In CME, the search module allows indexes to span nodes and performs any necessary cross-node operations automatically. The search module handles this situation by constructing an index on each shard with the keys local to that shard. Index updates due to mutations are handled purely locally, i.e., a key modification results in the update of the local index-shard and has no effect on any other cluster member. Conversely, query operations are broadcast to all shards in a cluster (either primary or replica) and their intermediate results combined into a single result for the query operation. The code to broadcast and integrate is present on each cluster member, allowing query operations to be performed by any cluster node. Maximum throughput requires that queries be evenly distributed across the cluster.

One consequence of this distribution technique is that horizontal scaling will only increase the ingestion rate, not the query rate. Increasing the query throughput requires vertical and/or replica scaling. Substantial development effort will be required to modify the existing Skyhook scaling policies and mechanism to handle this new scaling paradigm. Modifications of the auto-scaling service for instance-based clusters may also be desirable.

While not planned for implementation in the initial version, this architecture supports the use of Valkey’s slot-tag notation to confine the keyspace for an index to a single slot. This type of index would scale more like typical Valkey workloads in that horizontal scaling would increase both the ingestion and query rate — provided that operations could be distributed across multiple indexes (i.e., no hot-slots).

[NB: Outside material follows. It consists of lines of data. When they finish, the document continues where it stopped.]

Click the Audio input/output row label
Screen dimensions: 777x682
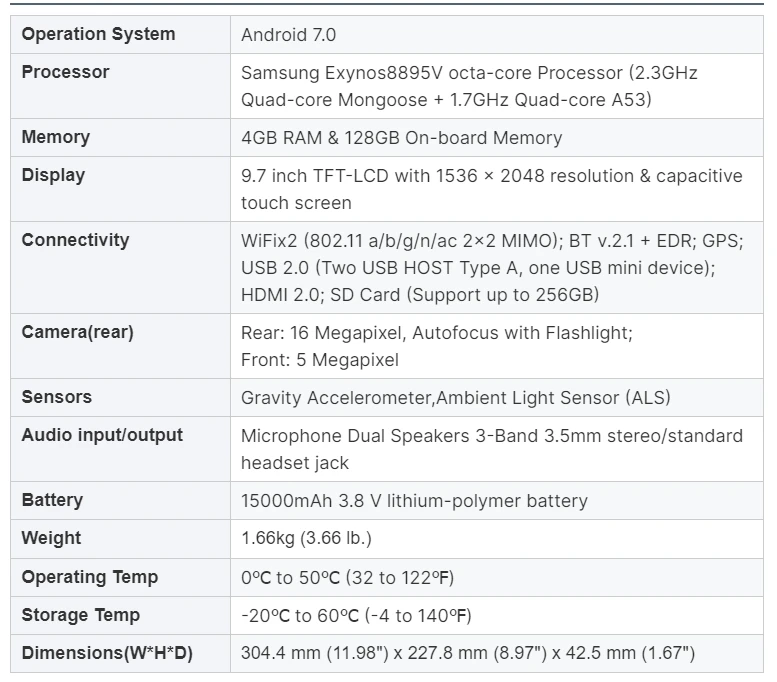click(102, 435)
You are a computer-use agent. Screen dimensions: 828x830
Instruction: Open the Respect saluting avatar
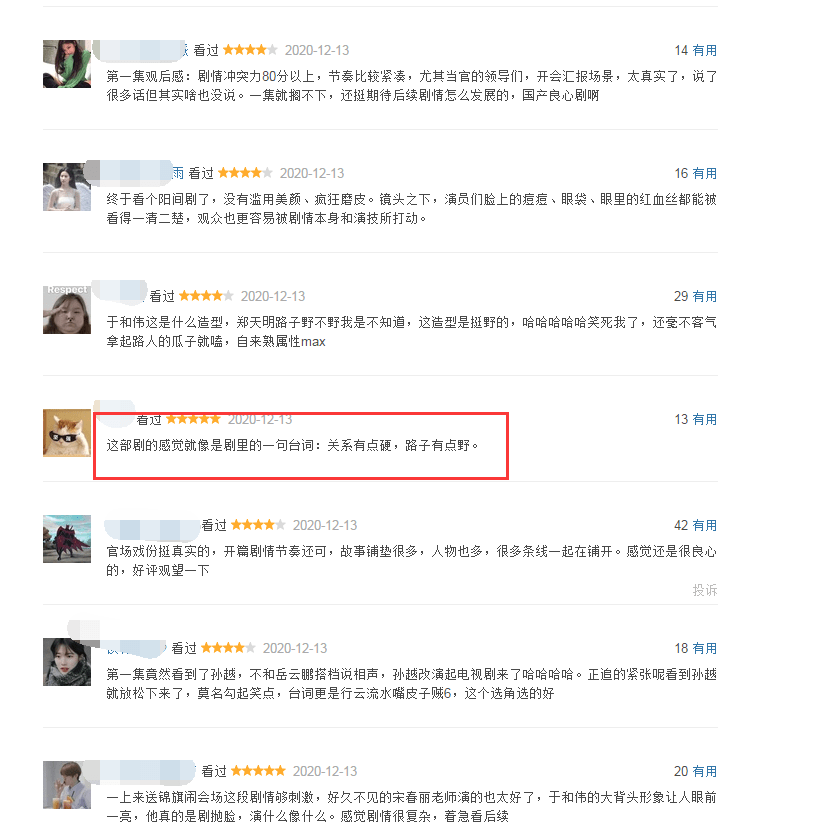click(x=67, y=310)
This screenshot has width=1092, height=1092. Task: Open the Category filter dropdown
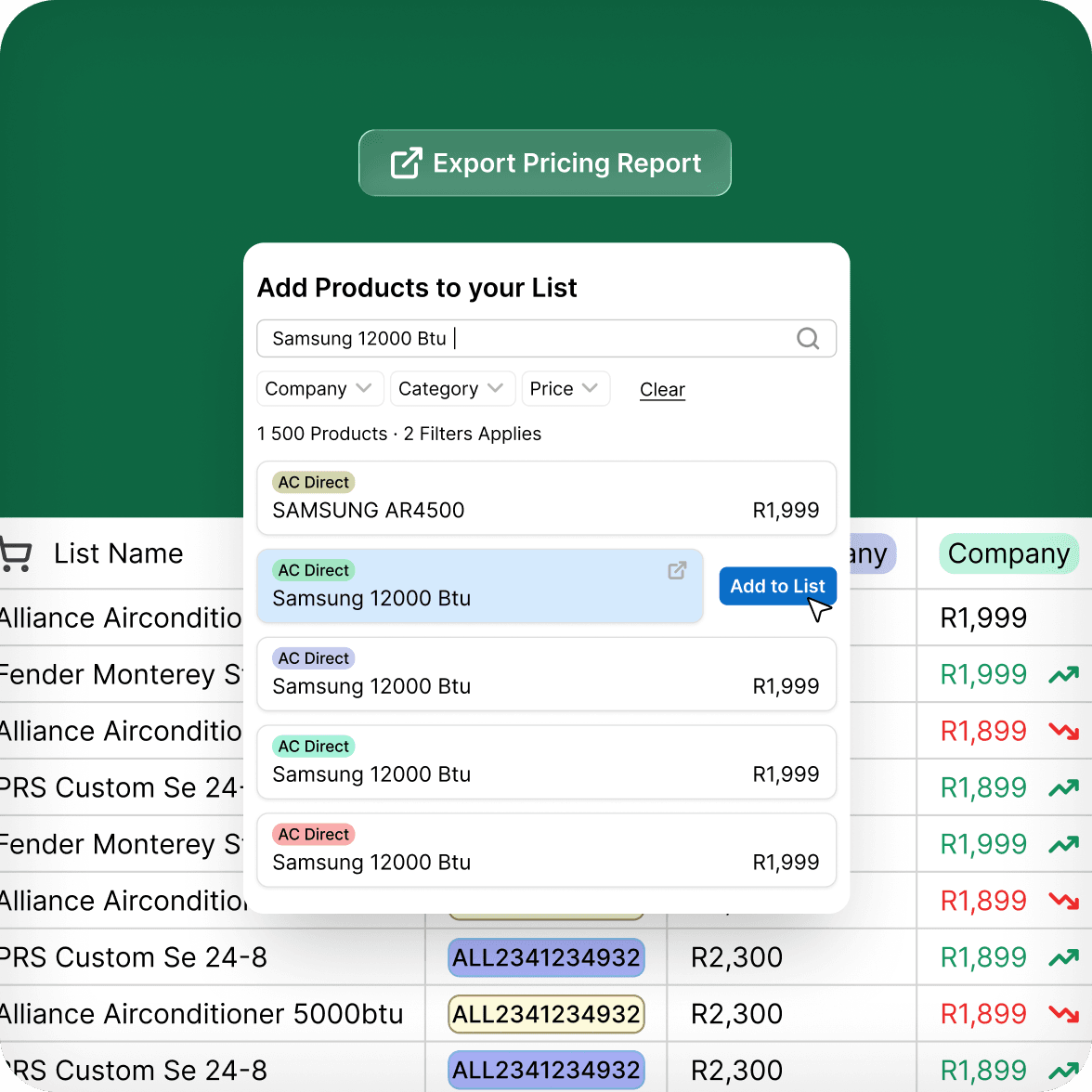(x=452, y=388)
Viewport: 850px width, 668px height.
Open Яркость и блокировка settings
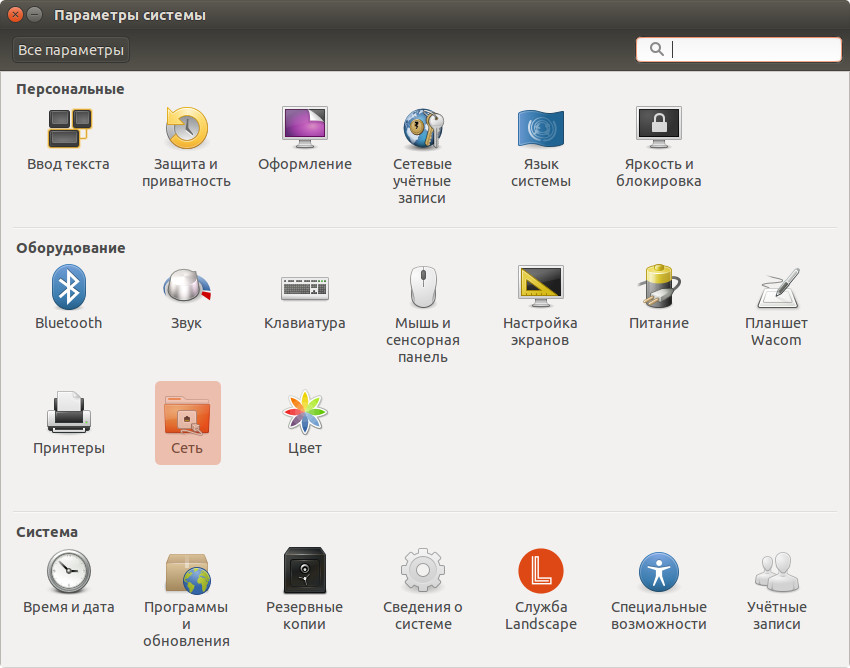point(658,130)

Architecturally, the search module divides into three subsystems: ingestion, query and metadata which all share a common data structure — the index. Both the ingestion and query subsystems are multi-threaded and thus require a policy to share the common index. Access to the shared index is granted on a per-subsystem basis, i.e., at any instant in time the shared index is exclusively used to perform either query, ingestion or maintenance operations. Machinery is provided to administratively control the allocation of CPU time between the various subsystems, providing direct control over the allocation of CPU resources.

Ingestion Subsystem

Ingestion operations are handled through a keyspace notification callback. The callback extracts any indexed fields and queues them for processing into the shared index. On a primary, the client is blocked until the index update is completed, providing the application with read after write consistency (In CME consistency only exists for the current shard, not the entire database). Thus to obtain maximum ingestion throughput an application must use multiple parallel connections (NOT pipelining within a single connection) sufficient to saturate the index update process.

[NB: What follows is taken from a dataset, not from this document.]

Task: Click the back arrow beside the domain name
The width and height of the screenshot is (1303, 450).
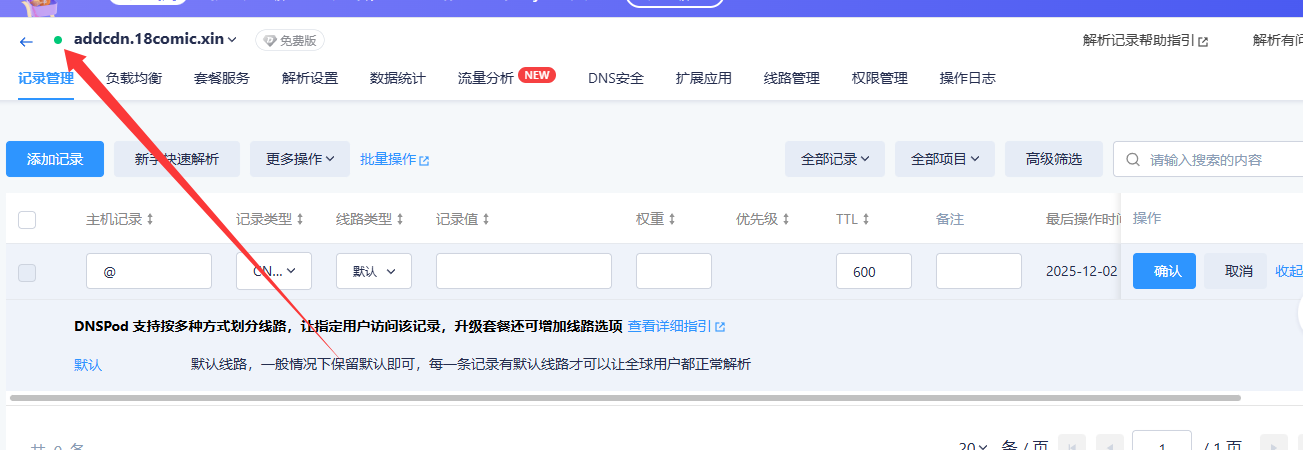Action: tap(26, 41)
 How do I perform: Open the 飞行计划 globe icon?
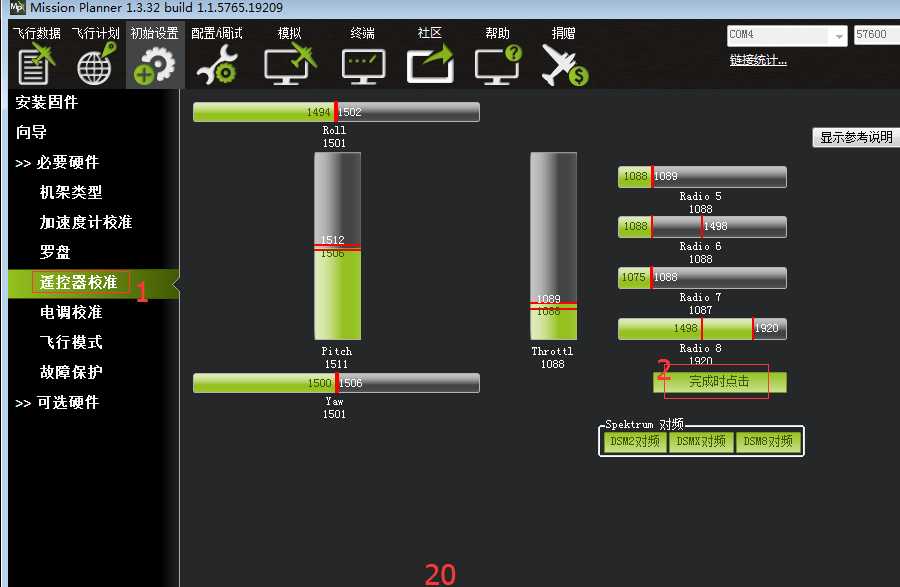pyautogui.click(x=95, y=65)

The actual process of updating the indexes is parallelized at the field level. Individual keys are decomposed into their constituent fields with the updating of each per-field index done in parallel. A key-tracking data structure is maintained to ensure the integrity (atomicity) of the overall index as observed by the other subsystems. Specifically, it ensures that access to the indexes is only yielded when whole keys or whole multi/exec/LUA batches have completed their respective field-index updates. The key tracker is also used to drive the unblocking of clients.

Query Subsystem

The execution query commands (FT.SEACH and FT.AGGREGATE) are broken into four phases.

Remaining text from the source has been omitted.